**EXERCISE BRIEF**
Could you recast the lines starting with the line that contains "The width and height of the screenshot is (650, 427)." and going on through the line that contains "The height and width of the screenshot is (921, 984)." as a Markdown table with the columns Row and Line, skipping blank lines and leaving the pictures out?
>> BEGIN
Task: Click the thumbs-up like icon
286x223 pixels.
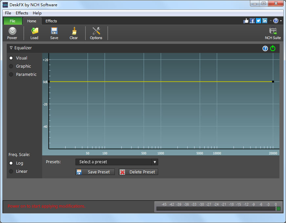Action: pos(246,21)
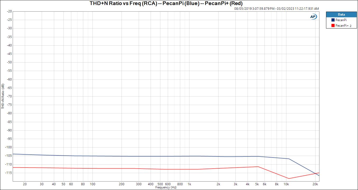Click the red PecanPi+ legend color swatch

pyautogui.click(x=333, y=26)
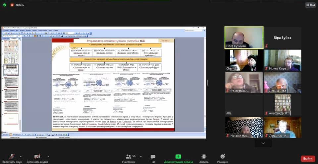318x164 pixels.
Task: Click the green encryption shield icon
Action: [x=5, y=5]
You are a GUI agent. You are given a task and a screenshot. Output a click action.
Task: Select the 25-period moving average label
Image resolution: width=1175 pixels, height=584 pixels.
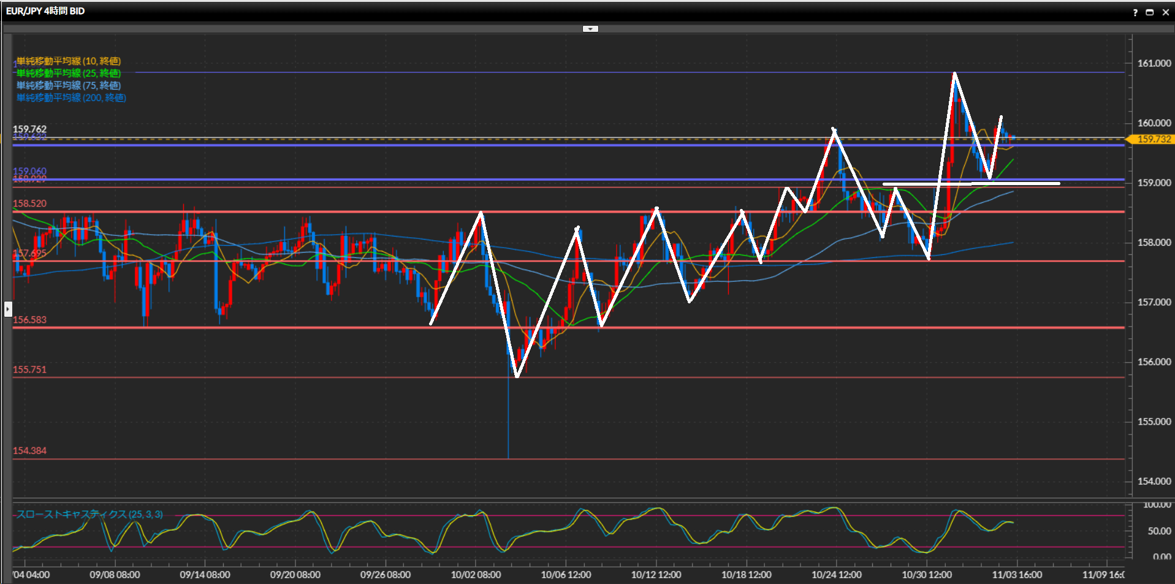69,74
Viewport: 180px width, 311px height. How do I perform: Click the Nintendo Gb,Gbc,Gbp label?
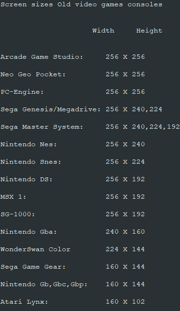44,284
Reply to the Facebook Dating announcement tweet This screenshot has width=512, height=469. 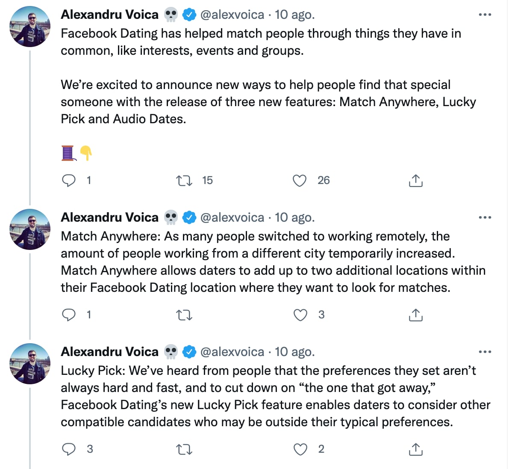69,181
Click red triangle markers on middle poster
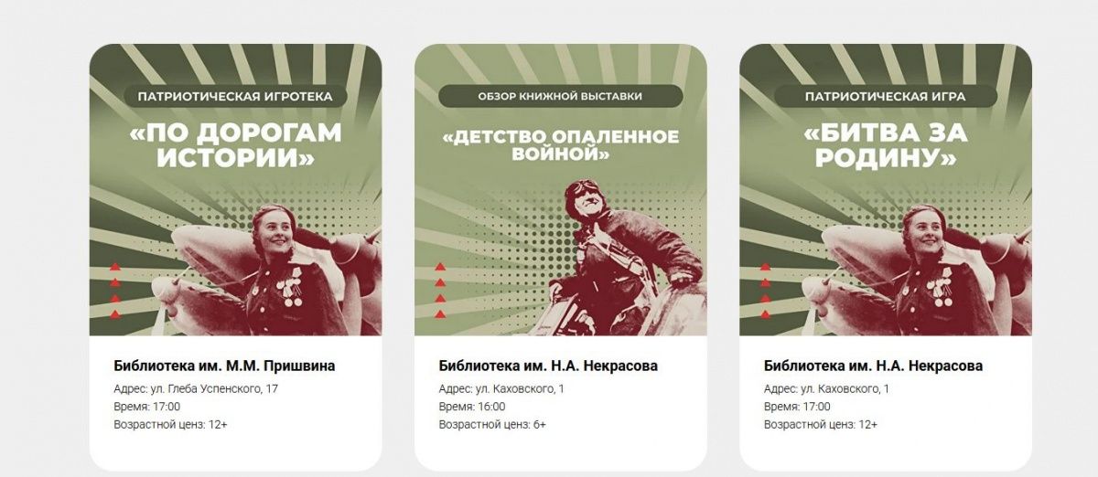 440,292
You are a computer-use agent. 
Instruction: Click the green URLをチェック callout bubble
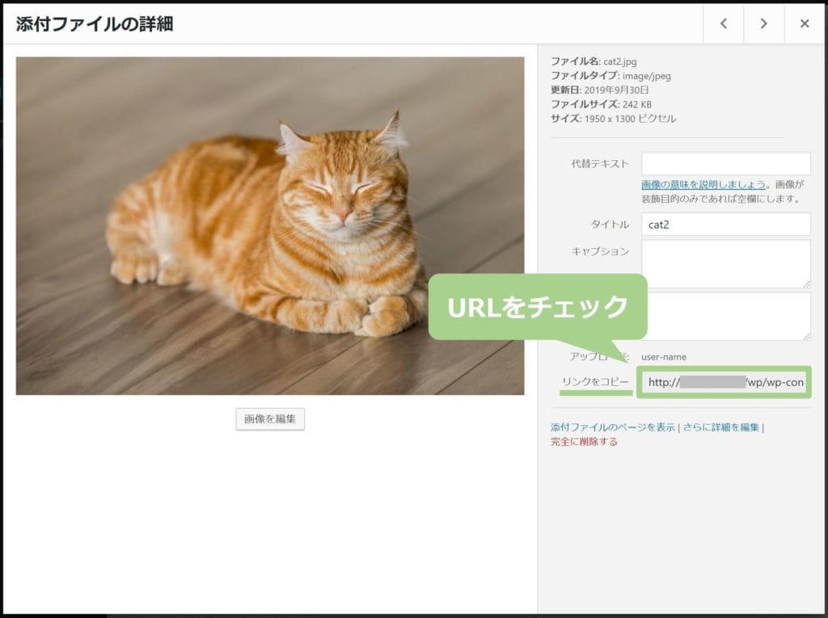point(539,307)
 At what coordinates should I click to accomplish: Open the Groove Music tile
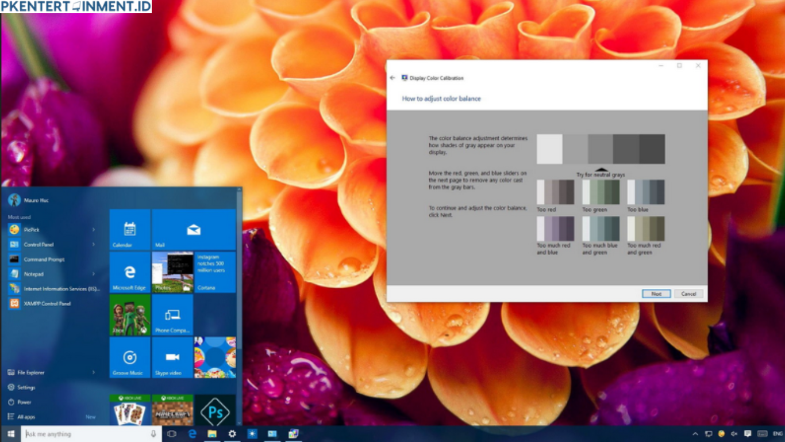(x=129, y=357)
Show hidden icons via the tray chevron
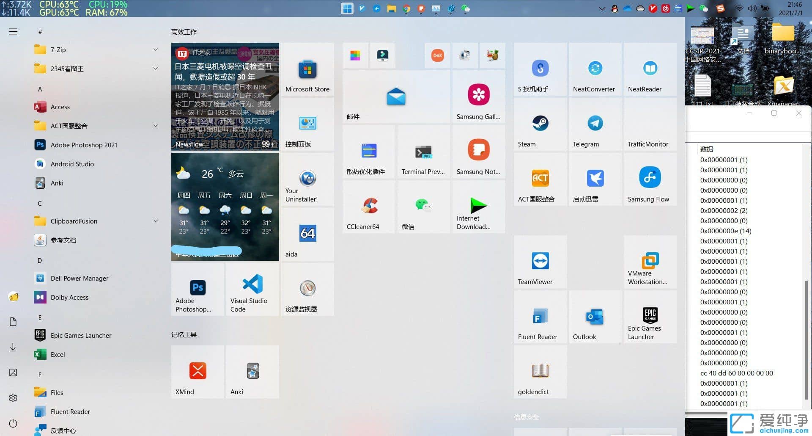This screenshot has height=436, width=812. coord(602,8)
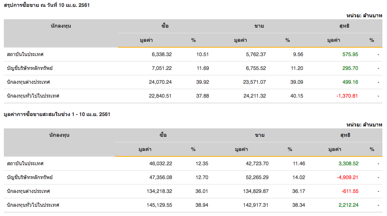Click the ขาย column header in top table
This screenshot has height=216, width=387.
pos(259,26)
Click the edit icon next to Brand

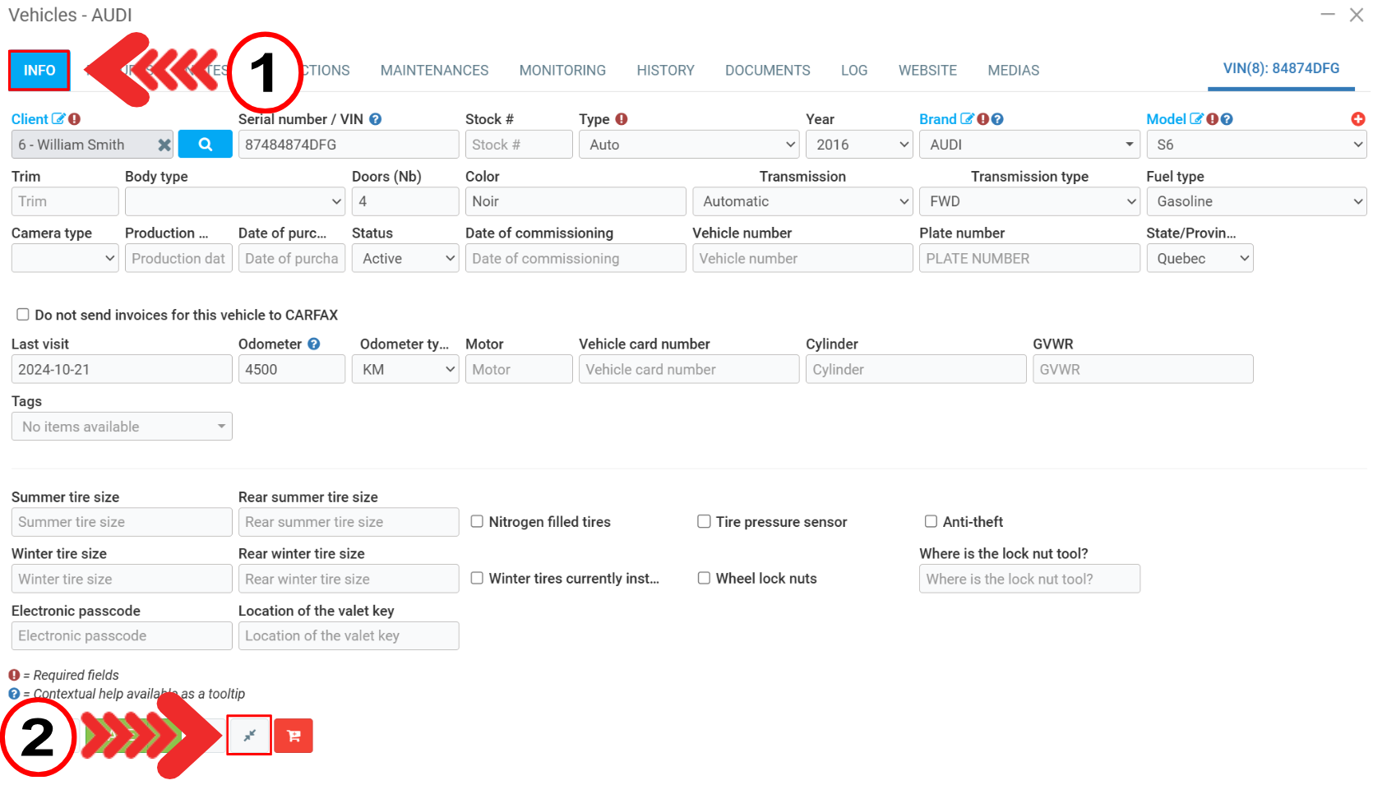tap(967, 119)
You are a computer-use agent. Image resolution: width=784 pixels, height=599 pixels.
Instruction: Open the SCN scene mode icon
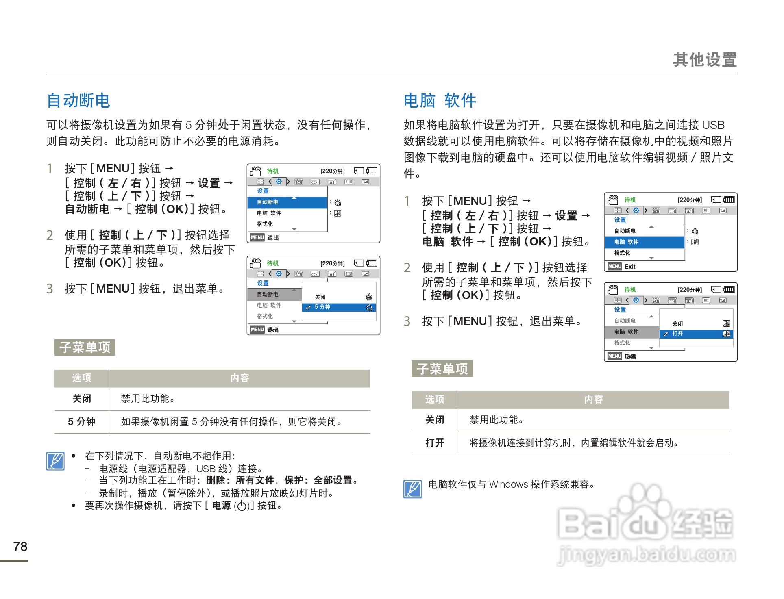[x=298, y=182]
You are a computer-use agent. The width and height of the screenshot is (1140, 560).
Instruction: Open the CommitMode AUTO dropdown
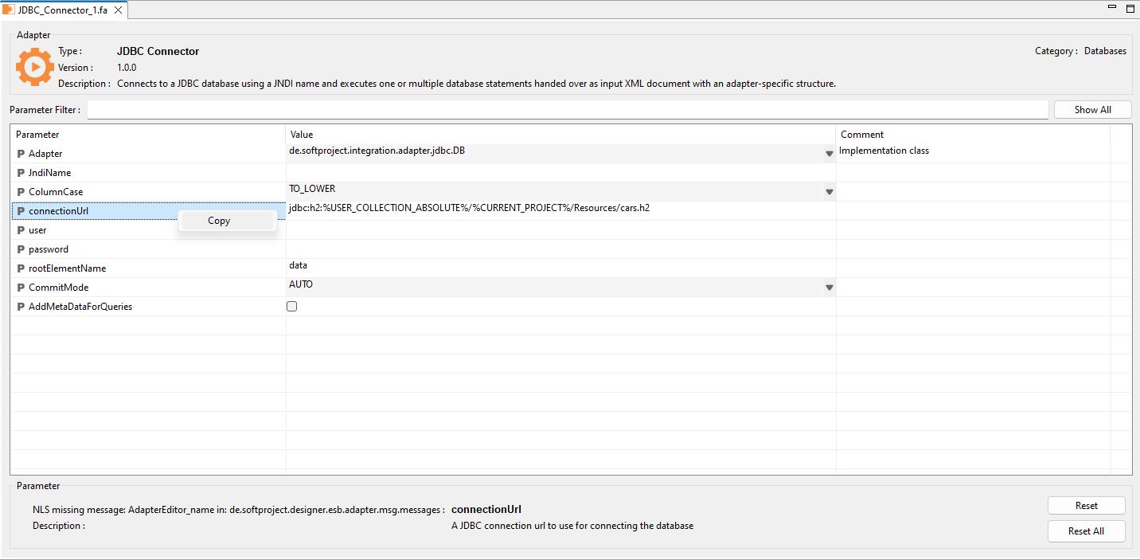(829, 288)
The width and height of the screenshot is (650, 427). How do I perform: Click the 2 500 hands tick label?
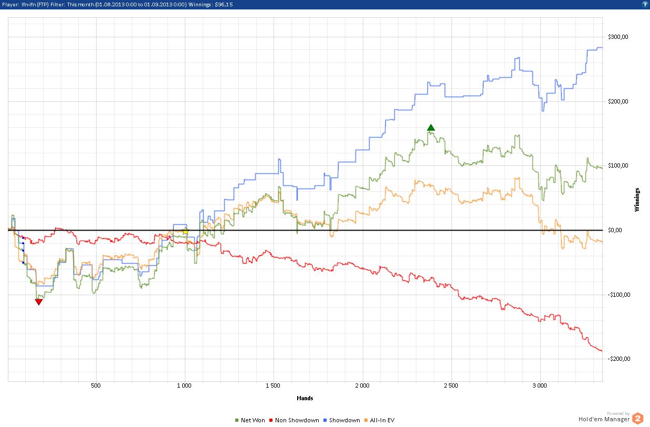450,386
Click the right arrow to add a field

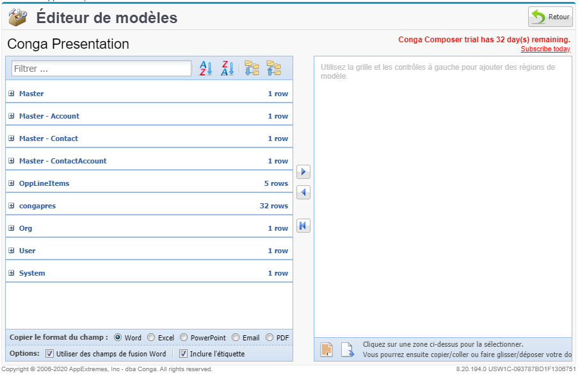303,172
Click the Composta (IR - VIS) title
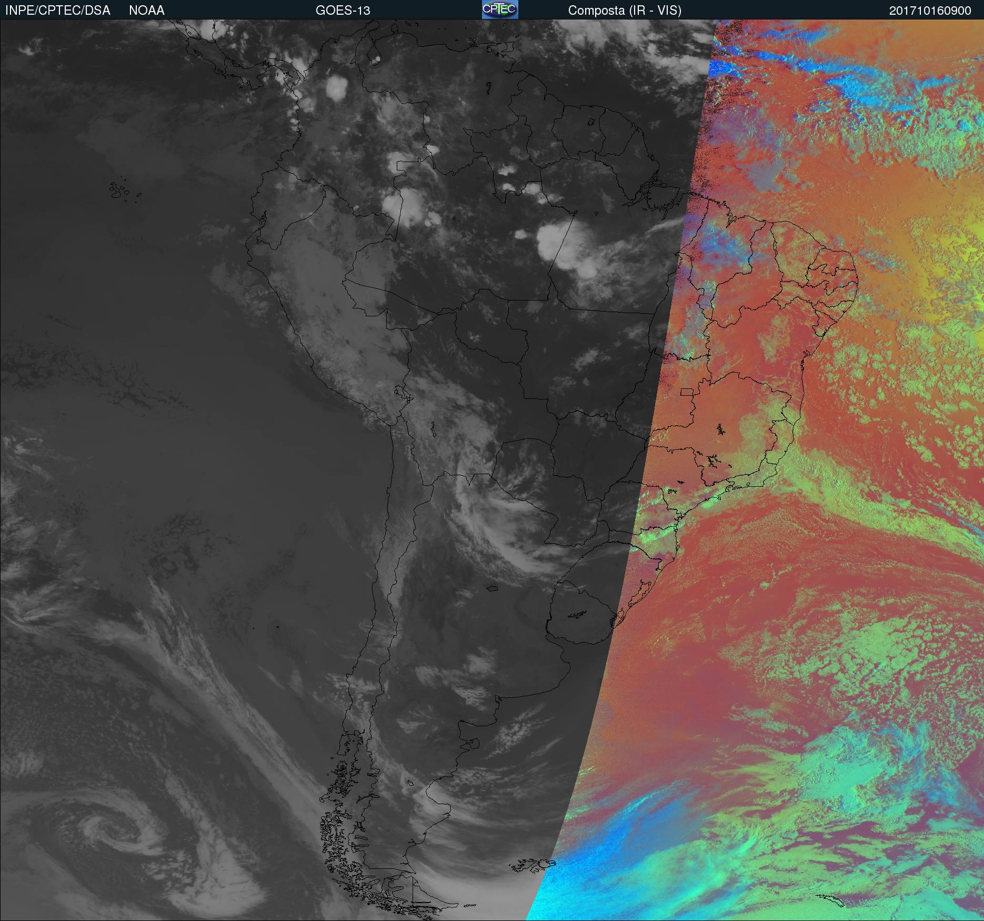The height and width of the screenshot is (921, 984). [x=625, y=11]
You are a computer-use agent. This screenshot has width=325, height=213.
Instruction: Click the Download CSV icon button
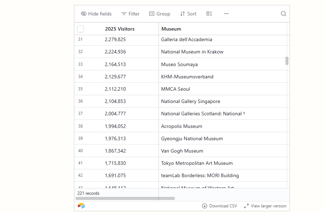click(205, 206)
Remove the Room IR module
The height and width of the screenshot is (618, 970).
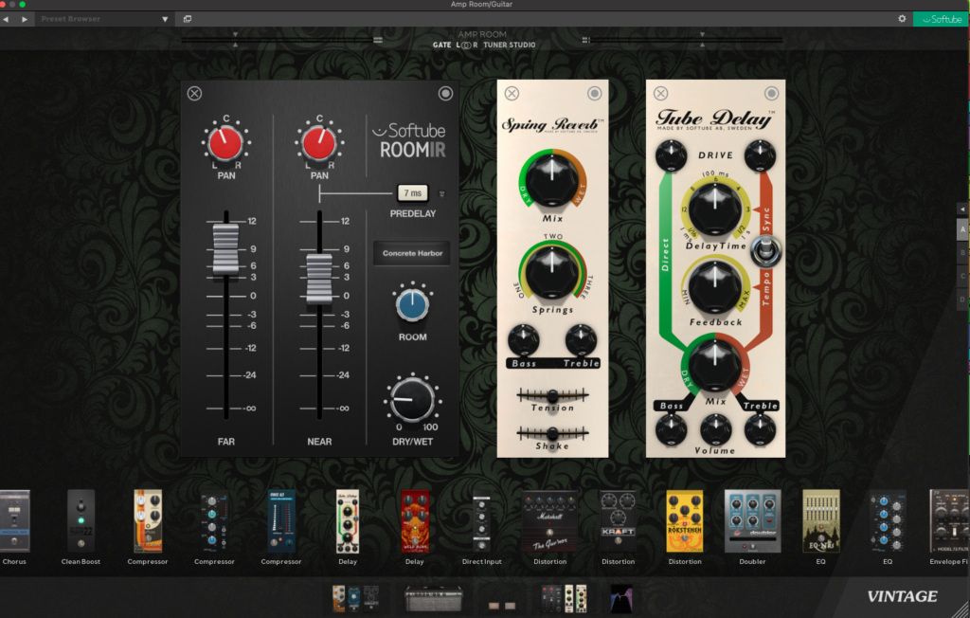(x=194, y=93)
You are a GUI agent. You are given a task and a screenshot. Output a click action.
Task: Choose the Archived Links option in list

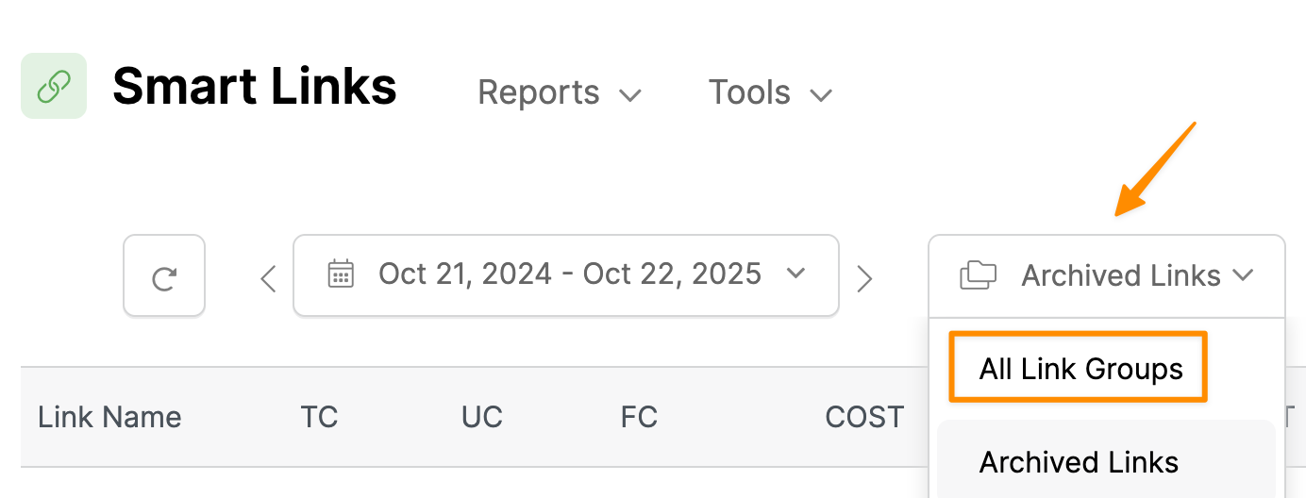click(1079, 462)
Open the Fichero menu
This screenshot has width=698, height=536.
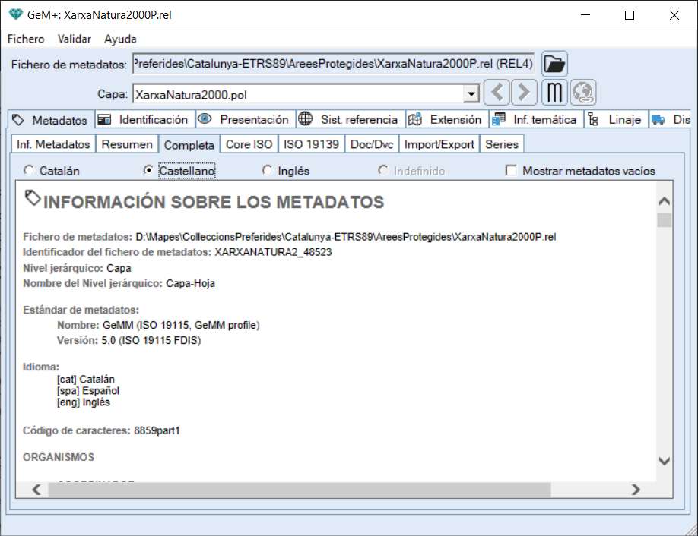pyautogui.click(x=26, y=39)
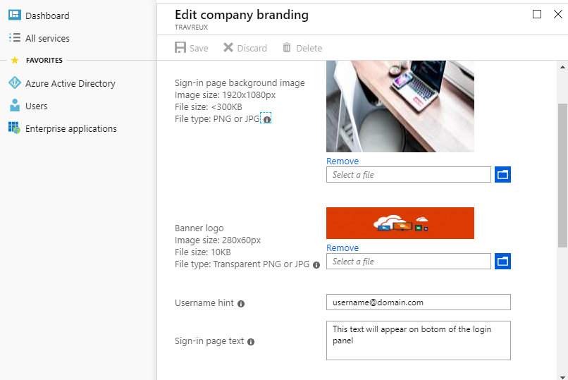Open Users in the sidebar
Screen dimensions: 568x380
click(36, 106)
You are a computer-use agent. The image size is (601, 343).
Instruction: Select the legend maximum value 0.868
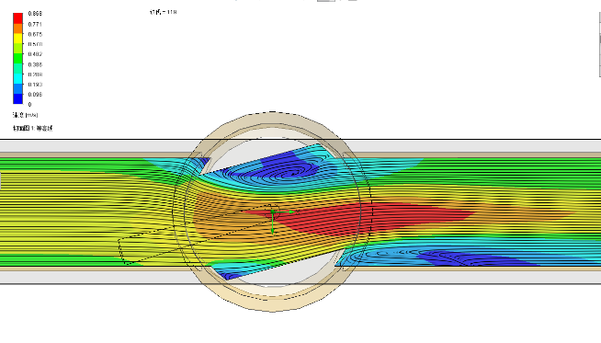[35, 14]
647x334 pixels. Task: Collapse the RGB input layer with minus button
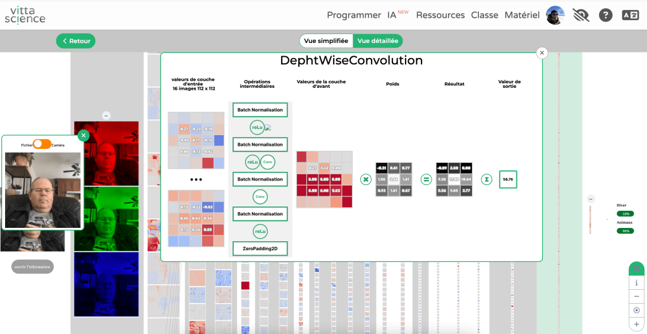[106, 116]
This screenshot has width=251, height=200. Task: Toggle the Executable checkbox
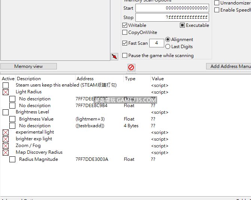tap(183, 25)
>> END
**ANSWER IN FULL**
| Row | Line |
|---|---|
| 1 | The width and height of the screenshot is (650, 427). How do I perform: Click the 2 500 hands tick label? |
| 2 | 450,386 |
| 3 | Click the right arrow to add a field |
| 4 | 303,172 |
| 5 | Click the Composta (IR - VIS) title |
| 6 | The height and width of the screenshot is (921, 984). [x=625, y=11] |